Uncertainty-Aware, Intelligent, & Trustworthy Digital Twin-Enabling Technologies for Complex Nuclear Systems

Syed Bahauddin Alam, Missouri S&T
Webinar
LANS Seminar Graphic

Dr. Syed Alam (Syed Bahauddin Alam) will be presenting his research group's ongoing efforts on IDEA (Intelligent Digital Twins with Explainable AI) and UNITED (Uncertainty-Aware Intelligent, Trustworthy & Explainable Digital Twin). According to the US DOE and NRC, the nuclear industry has yet to take advantage of recent advances in artificial intelligence/machine learning (AI/ML) techniques. Digital Twin (DT) will play a significant role in risk-informed decision-making. For example, "FY2021-23 NRC Planned Research Activities state that "Methodology and Evaluation Tools for Digital Twin Applications" is one of the top priority strategic areas. However, the major challenges related to DT for complex nuclear systems are (a) incorporating trustworthy data analytics algorithms with the treatment of noisy or erroneous datadata unavailability, and approximate physics used for nuclear reactor structural/component problems; (b) "Conventional" prediction algorithms suffer from "slower prediction" and hence, ineffective for real-time DT prediction; (c) Propagation of uncertainty with robust optimization, (d) Update module in DT by solving the "on-the-fly temporal synchronization;" and (e) Most existing AI/ML techniques for nuclear systems do not reveal causal explanations for their prediction mechanism, leading to a lack of explainability and interpretability. This seminar will encompass the recent collaborative research performed by Dr. Alam's research group on the above-mentioned technical challenges in DT-enabling technologies for nuclear systems in terms of data-physics fusion technique combining sparse data and approximate physics, uncertainty quantification, temporal synchronization, explainable AI, and operational digital twin framework.

 

Speaker Bio: 

Dr. Syed Alam (Syed Bahauddin Alam) is an Assistant Professor of Nuclear Engineering at Missouri S&T. He is the Director of MARTIANS (Machine Learning & ARTificial Intelligence for Advancing Nuclear Systems) laboratory.
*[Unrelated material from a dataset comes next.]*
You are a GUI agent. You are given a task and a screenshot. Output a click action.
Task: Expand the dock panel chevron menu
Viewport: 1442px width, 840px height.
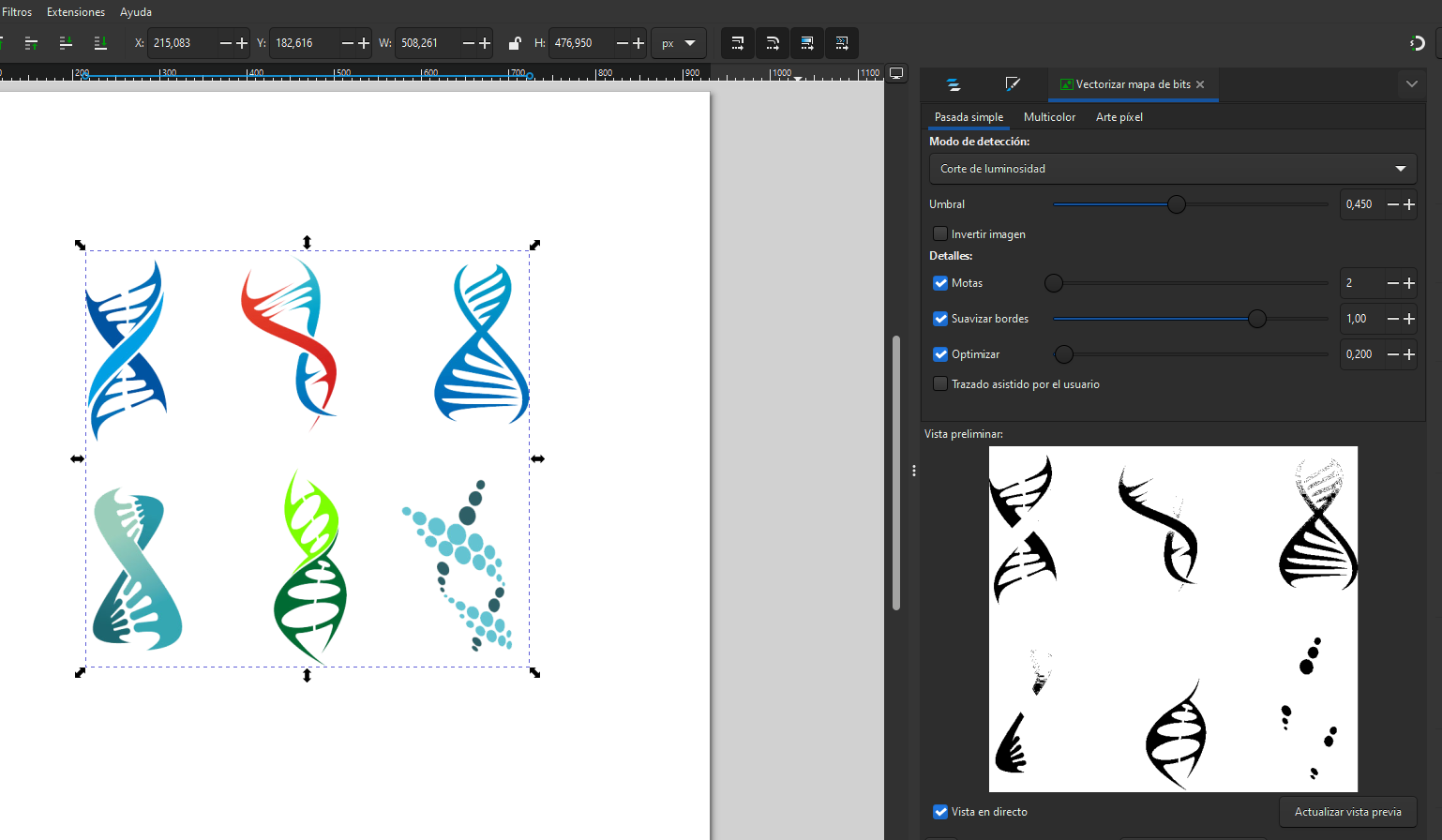(x=1411, y=84)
He received Ph.D. (2018) and MPhil (2013) in Nuclear Engineering from the University of Cambridge, and BSc (2011) in EEE from Bangladesh University of Engineering and Technology (BUET). Prior to joining Missouri S&T, he was a Researcher at French Atomic Energy Commission. He also worked as a MeV Fellow at Argonne National Laboratory and a Nonproliferation Fellow at the KAIST. To date, Dr. Alam authored/co-authored 80+ articles (including journals, conferences, and book chapters). He is a technical reviewer for DOE, DOD, and NRC federal grants, conducted 100+ reviews in different journals. Dr. Alam received several awards and honors for his research and teaching. He won the "University Outstanding Teaching Award" consecutively in 2021 and 2022 by Missouri S&T. He was also nominated for the "Faculty Achievement Award 2021" by Missouri S&T Nuclear Department. His research advisees received the DOE Innovations in Nuclear Technology R&D Award (2021), DOE Nuclear Leadership Scholarship (2022), and DOD Scholarship (2022). Previously, he was also the winner of the ANS Best Student Paper Award (2016), ANS Best Technical Poster Award (2015), and nominated for the AESJ Young generation Award (2017). He was awarded the Most Exemplary Graduate Fellow on "Nuclear Nonproliferation Fellowship 2017" by KAIST. Furthermore, he was awarded the Cambridge Philosophical Society's Research Award 2017. His work has also been featured in the "ICE Business Times" Magazine.